Early on in Saint Frances, a delicious comedy that has a concealed polemic edge, we get something like a declaration of intent. When Bridget (Kelly O’Sullivan) and Jace (Max Lipchitz) come to after a night of energetic sex they find the sheets and parts of their bodies smeared with blood.
Back in the late 1990s this would be an invitation for a festival of “gross-out comedy”. Or would it? Menstrual blood was a such a taboo the frat-pack classified it as the only unacceptable bodily fluid.
At any rate, that is not what happens. After shrugging off some mild embarrassment, the characters behave as modern humans usually do in such situations. They get on with their day.
O’Sullivan, writer and star, has pinned a generation beneath her microscope. Don’t yell at us. Bridget herself, now 35, admits that she counts as an older “millennial”. Few recent films have done better work in teasing out that demographic’s concerns.
Any age could accommodate the basic story arc. A youngish woman, concerned about her lack of direction, secures a job as nanny to a child of well-off parents. While gradually making peace with an initially recalcitrant charge, she negotiates the ups and downs of a romantic relationship and becomes caught up in her employers' marital squalls. You could imagine Judy Holliday in that. Or Jane Fonda. Or Julia Roberts.

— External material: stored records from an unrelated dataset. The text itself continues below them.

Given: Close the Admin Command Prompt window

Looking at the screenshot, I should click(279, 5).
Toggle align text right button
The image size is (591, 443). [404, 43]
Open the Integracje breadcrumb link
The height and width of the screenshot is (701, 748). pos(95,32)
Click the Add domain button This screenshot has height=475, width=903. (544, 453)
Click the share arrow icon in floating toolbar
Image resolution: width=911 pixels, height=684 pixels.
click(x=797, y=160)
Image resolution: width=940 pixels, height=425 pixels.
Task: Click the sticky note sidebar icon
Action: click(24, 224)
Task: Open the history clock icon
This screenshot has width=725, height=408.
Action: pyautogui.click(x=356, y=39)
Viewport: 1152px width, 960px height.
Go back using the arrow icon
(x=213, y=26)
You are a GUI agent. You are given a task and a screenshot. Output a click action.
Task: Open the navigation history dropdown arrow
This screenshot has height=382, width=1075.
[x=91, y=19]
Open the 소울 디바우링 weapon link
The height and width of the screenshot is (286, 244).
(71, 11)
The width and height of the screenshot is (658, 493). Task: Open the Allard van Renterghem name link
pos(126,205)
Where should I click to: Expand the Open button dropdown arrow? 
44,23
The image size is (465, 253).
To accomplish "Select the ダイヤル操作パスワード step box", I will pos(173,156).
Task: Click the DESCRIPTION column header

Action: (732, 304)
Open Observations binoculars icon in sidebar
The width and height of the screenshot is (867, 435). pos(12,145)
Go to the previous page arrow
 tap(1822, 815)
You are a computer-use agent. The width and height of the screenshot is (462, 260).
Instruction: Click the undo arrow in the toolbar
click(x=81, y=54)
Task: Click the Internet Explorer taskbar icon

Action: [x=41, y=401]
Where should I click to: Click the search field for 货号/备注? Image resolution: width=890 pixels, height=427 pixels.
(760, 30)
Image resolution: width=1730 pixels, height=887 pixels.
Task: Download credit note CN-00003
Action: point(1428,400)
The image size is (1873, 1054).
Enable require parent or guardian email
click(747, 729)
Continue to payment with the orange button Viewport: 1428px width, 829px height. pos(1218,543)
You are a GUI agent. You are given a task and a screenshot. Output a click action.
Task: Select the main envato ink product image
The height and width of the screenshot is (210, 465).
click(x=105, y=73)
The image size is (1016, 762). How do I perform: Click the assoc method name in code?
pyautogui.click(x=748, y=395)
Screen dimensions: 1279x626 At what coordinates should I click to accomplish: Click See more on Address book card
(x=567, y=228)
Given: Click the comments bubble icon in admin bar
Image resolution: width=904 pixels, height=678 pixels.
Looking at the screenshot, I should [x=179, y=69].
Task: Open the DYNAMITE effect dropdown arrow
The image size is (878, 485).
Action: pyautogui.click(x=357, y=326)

The film's embrace of contemporary attitude shifts and once-taboo subjects – for comedy, anyway – sets it very much in the turbulent present. Happily, few will now remark on the parents being two women (Charin Alvarez and Lily Mojekwu play Maya and Annie), but the casual working through of a plot involving abortion still feels like an innovation.
You can see the bad boyfriend a mile off, but even he doesn't turn out to be any kind of monster
To an even greater extent than the recent Obvious Child, Saint Frances is keen to stress that termination is an ordinary part of human experience that need not upend lives. Bridget ultimately acknowledges that she should have taken some time to pause and process, but the aftermath is mostly rendered as near-ambient background noise.
In one brief scene of gynaecological comedy (you’ll know it when you see it), the film presumes a little too much on the audience’s unquestioning comfort with the mechanics of abortion. That still feels like a risk worth taking.
Future generations may sniff at our squeamishness. They may wonder why so many reviews of Saint Frances focus so acutely on reproductive issues. Loosely structured, but satisfactory in its narrative shape, the picture deftly escorts us through the embarrassments and dilemmas of everyday life in a hipper part of Chicago.
Director Alex Thompson, O'Sullivan's partner, bobs his camera after the ambulatory characters in a fashion that invites intimacy without showboating. The principals are painted in soft watercolours rather than bold lines. Bridget is hard for us to know. Jace is that rare partner in a romantic comedy: a nice fellow who allows his lover to make her own decisions unchallenged.
For the most part, this is a film about nice people who at least try to do the decent thing. You can see the bad boyfriend a mile off, but even he doesn’t turn out to be any kind of monster. The one truly appalling character – glimpsed in cameo – could hardly be better suited to current discourse.
While feeding her baby in the park, Maya is bellowed at by an entitled blonde lady who finds the process inappropriate for a family space. All future PhDs on “The phenomenon of the Karen in contemporary popular culture” must reference this scene. They should further note that the characters respond with underserved generosity of spirit. Saint Frances is that sort of film.